* _Consigne 1_
Recopiez fidèlement le passage du texte sur les pesticides PFAS qui commence par « Les PFAS sont » et se termine par « beaucoup plus longtemps. ».
* _Consigne 2_
Donnez la suite du texte sur les pesticides à base de PFAS, à partir de sa dernière phrase.

Depuis l’émission Investigation de la RTBF sur les PFAS le 8 novembre 2023, nos communautés (re)découvrent avec effroi l’ampleur du problème posé par ces polluants chimiques éternels. Le reportage se concentre sur les fuites industrielles qui sont des causes massives de pollutions aux PFAS dans notre eau notamment.

Mais ces substances per et polyfluoroalkylées (PFAS) ne sont pas seulement présentes dans nos objets du quotidien, ils le sont aussi dans notre alimentation. En effet, un rapport des organisations Generations Future et PAN Europe (Pesticide Action Network) a récemment révélé qu’un grand nombre de pesticides autorisés en Europe (37) et en Belgique (30) appartiennent à la famille des PFAS. (Lien vers étude : https://www.pan-europe.info/resources/reports/2023/11/europes-toxic-harvest-unmasking-pfas-pesticides-authorities-europe)

Les PFAS sont des composés chimiques utilisés pour modifier les caractéristiques d’un matériau. Ils peuvent rendre un matériau hydrofuge, ignifuge, plus résistant, plus souple etc. Dans le cas des pesticides, la structure carbone-fluor qui caractérise les PFAS est intégré dans les pesticides pour améliorer leur persistance et leur durabilité. En d’autres termes, ces pesticides PFAS nocifs peuvent à présent l’être pendant beaucoup plus longtemps.

Au total, ces 30 pesticides à base de PFAS autorisés sur le marché belge représentent 11% de toutes les substances actives autorisées sur le marché belge !!! Cela représente près de 150 tonnes de pesticides pulvérisées chaque année dans les champs belges. Cette autorisation est validée par le ministre fédéral de l’agriculture, Mr Clarinval.

* _Données fournies_
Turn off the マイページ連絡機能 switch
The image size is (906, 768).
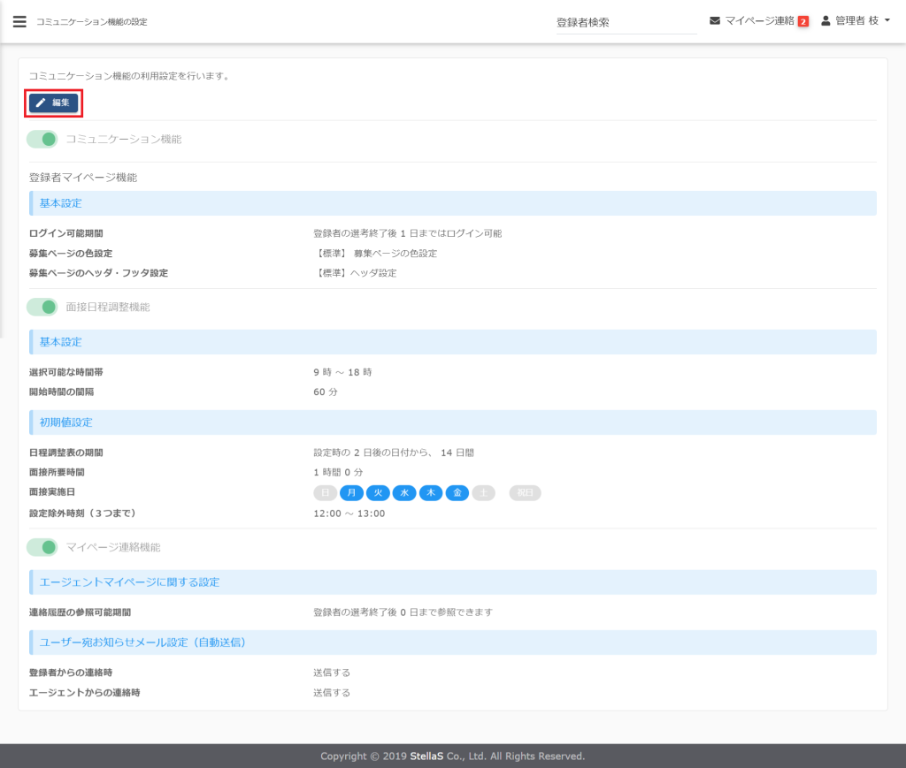click(42, 548)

* _Réponse attendue 1_
Les PFAS sont des composés chimiques utilisés pour modifier les caractéristiques d’un matériau. Ils peuvent rendre un matériau hydrofuge, ignifuge, plus résistant, plus souple etc. Dans le cas des pesticides, la structure carbone-fluor qui caractérise les PFAS est intégré dans les pesticides pour améliorer leur persistance et leur durabilité. En d’autres termes, ces pesticides PFAS nocifs peuvent à présent l’être pendant beaucoup plus longtemps.

* _Réponse attendue 2_
Parmi les substances autorisées, 6 font pourtant partie de la liste EU des produits dangereux qui doivent être éradiqués. En raison de leur nocivité, ces « candidats à la substitution » doivent être impérativement remplacés par des produits moins nocifs, et ne peuvent être utilisés qu’en cas d’absence totale d’alternative viable.

En juillet 2022, j’interpellais déjà le Ministre Clarinval quant à l’autorisation en Belgique d’un grand nombre de produits candidats à la substitution (44 sur 55 de la liste européenne) dont l’usage va croissant au lieu de disparaître. Il a botté en touche et ne s’est donc pas engagé à éradiquer ces produits dangereux. Un an et demi plus tard, les 6 pesticides PFAS candidats à la substitution autorisés en Belgique sont donc toujours sur le marché.

J’ai récemment demandé au ministre de confirmer ces chiffres et de s’exprimer sur la présence de PFAS dans les pesticides. Il me confirmait que les pesticides PFAS représentent 11% du nombre de pesticides autorisés, pour presque 5% en termes de volumes vendus.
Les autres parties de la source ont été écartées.